Project maintainers have the right and responsibility to remove, edit, or reject comments, commits, code, wiki edits, issues, and other contributions that are not aligned to this Code of Conduct, or to ban temporarily or permanently any contributor for other behaviors that they deem inappropriate, threatening, offensive, or harmful.
Scope#
This Code of Conduct applies both within project spaces and in public spaces when an individual is representing the project or its community. Examples of representing a project or community include using an official project e-mail address, posting via an official social media account, or acting as an appointed representative at an online or offline event. Representation of a project may be further defined and clarified by project maintainers.
Enforcement#
Instances of abusive, harassing, or otherwise unacceptable behavior may be reported by contacting the project team at cmutel@gmail.com. All complaints will be reviewed and investigated and will result in a response that is deemed necessary and appropriate to the circumstances. The project team is obligated to maintain confidentiality with regard to the reporter of an incident. Further details of specific enforcement policies may be posted separately.
Project maintainers who do not follow or enforce the Code of Conduct in good faith may face temporary or permanent repercussions as determined by other members of the project’s leadership.
Attribution#
This Code of Conduct is adapted from the Contributor Covenant, version 1.4, available at https://www.contributor-covenant.org/version/1/4/code-of-conduct.html
For answers to common questions about this code of conduct, see https://www.contributor-covenant.org/faq
License#
Copyright 2023 Chris Mutel
Redistribution and use in source and binary forms, with or without modification, are permitted provided that the following conditions are met:
1. Redistributions of source code must retain the above copyright notice, this list of conditions and the following disclaimer.
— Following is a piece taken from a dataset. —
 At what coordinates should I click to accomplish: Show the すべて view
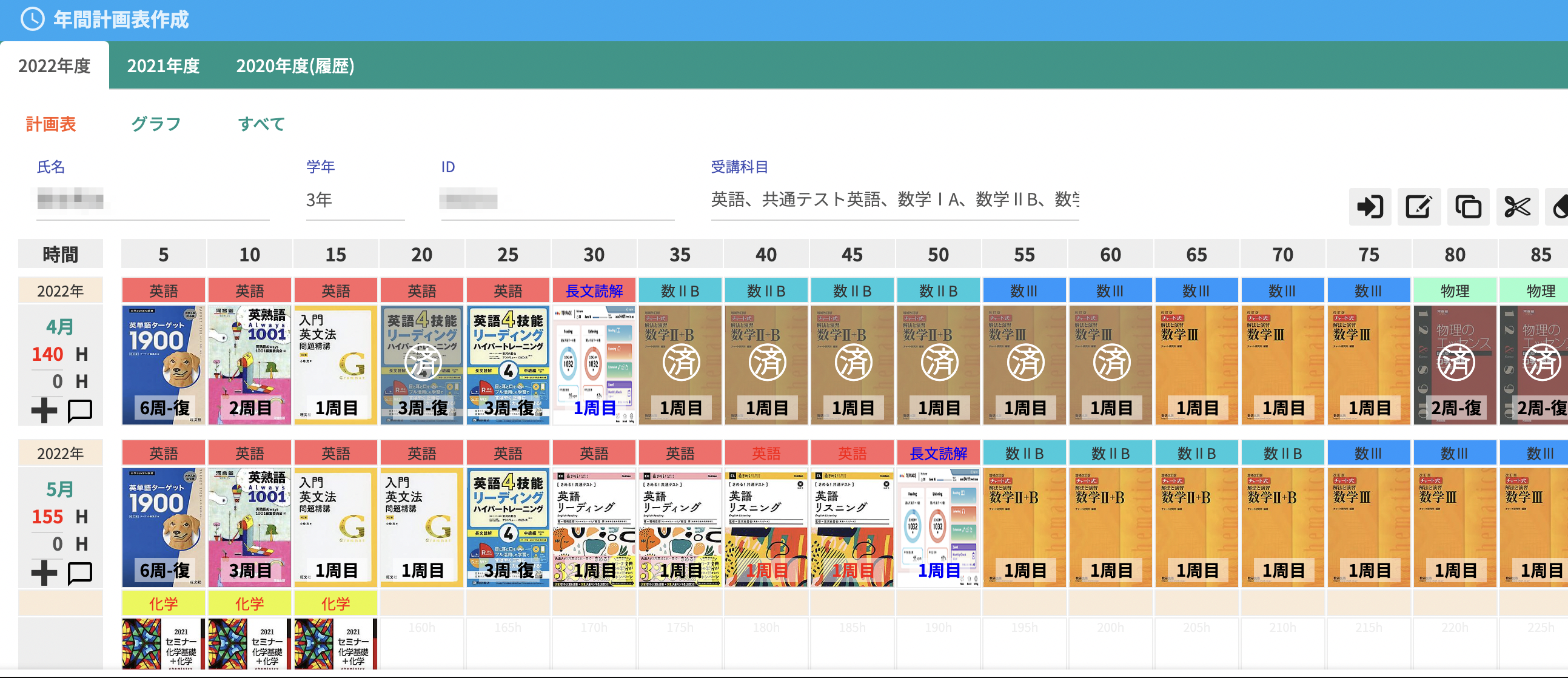coord(261,124)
2. Redistributions in binary form must reproduce the above copyright notice, this list of conditions and the following disclaimer in the documentation and/or other materials provided with the distribution.
3. Neither the name of the copyright holder nor the names of its contributors may be used to endorse or promote products derived from this software without specific prior written permission.
THIS SOFTWARE IS PROVIDED BY THE COPYRIGHT HOLDERS AND CONTRIBUTORS "AS IS" AND ANY EXPRESS OR IMPLIED WARRANTIES, INCLUDING, BUT NOT LIMITED TO, THE IMPLIED WARRANTIES OF MERCHANTABILITY AND FITNESS FOR A PARTICULAR PURPOSE ARE DISCLAIMED. IN NO EVENT SHALL THE COPYRIGHT HOLDER OR CONTRIBUTORS BE LIABLE FOR ANY DIRECT, INDIRECT, INCIDENTAL, SPECIAL, EXEMPLARY, OR CONSEQUENTIAL DAMAGES (INCLUDING, BUT NOT LIMITED TO, PROCUREMENT OF SUBSTITUTE GOODS OR SERVICES; LOSS OF USE, DATA, OR PROFITS; OR BUSINESS INTERRUPTION) HOWEVER CAUSED AND ON ANY THEORY OF LIABILITY, WHETHER IN CONTRACT, STRICT LIABILITY, OR TORT (INCLUDING NEGLIGENCE OR OTHERWISE) ARISING IN ANY WAY OUT OF THE USE OF THIS SOFTWARE, EVEN IF ADVISED OF THE POSSIBILITY OF SUCH DAMAGE.